I have only seen him in a tiny role, but I'm going to try and watch some more of him on youtube tonight. Looks wise I couldn't be happier, and he seems like he could have the right expressions - also he is very cute and doesn't look 16 (like Frodo stupidly did in LotR).

Watching this, I get a good likable impression of the guy.:*)
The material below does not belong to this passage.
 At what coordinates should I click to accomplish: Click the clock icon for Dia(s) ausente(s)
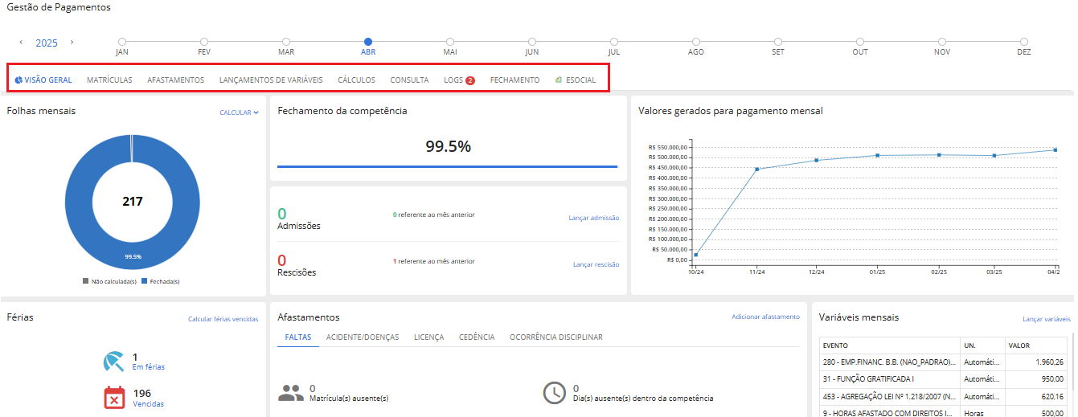pyautogui.click(x=554, y=393)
Am optimistic about him as Bilbo.

_Also_ I'm guessing he will not be asked to put on a fake an accent, or if he does put on a different one he'll be better at it than some random American actor.:*up


Edit: He acted this well without a word.


----------



## Ithrynluin (Oct 22, 2010)

Narya said:


> Okay... I'm really confused now... how can this
> 
> 
> 
> ...


 
It's a little thing called hair and makeup. ;*)


----------



## Confusticated (Oct 22, 2010)

Did some searching around on some of these cast members. Seems that Richard Armitage has a very strong female following. Funny that he will play Thorin, someone who a lot of people do not find the most likable. Time will tell what his cult of followers thinks of his Thorin, or the rest of us. I do picture Thorin as a lot older looking than him though.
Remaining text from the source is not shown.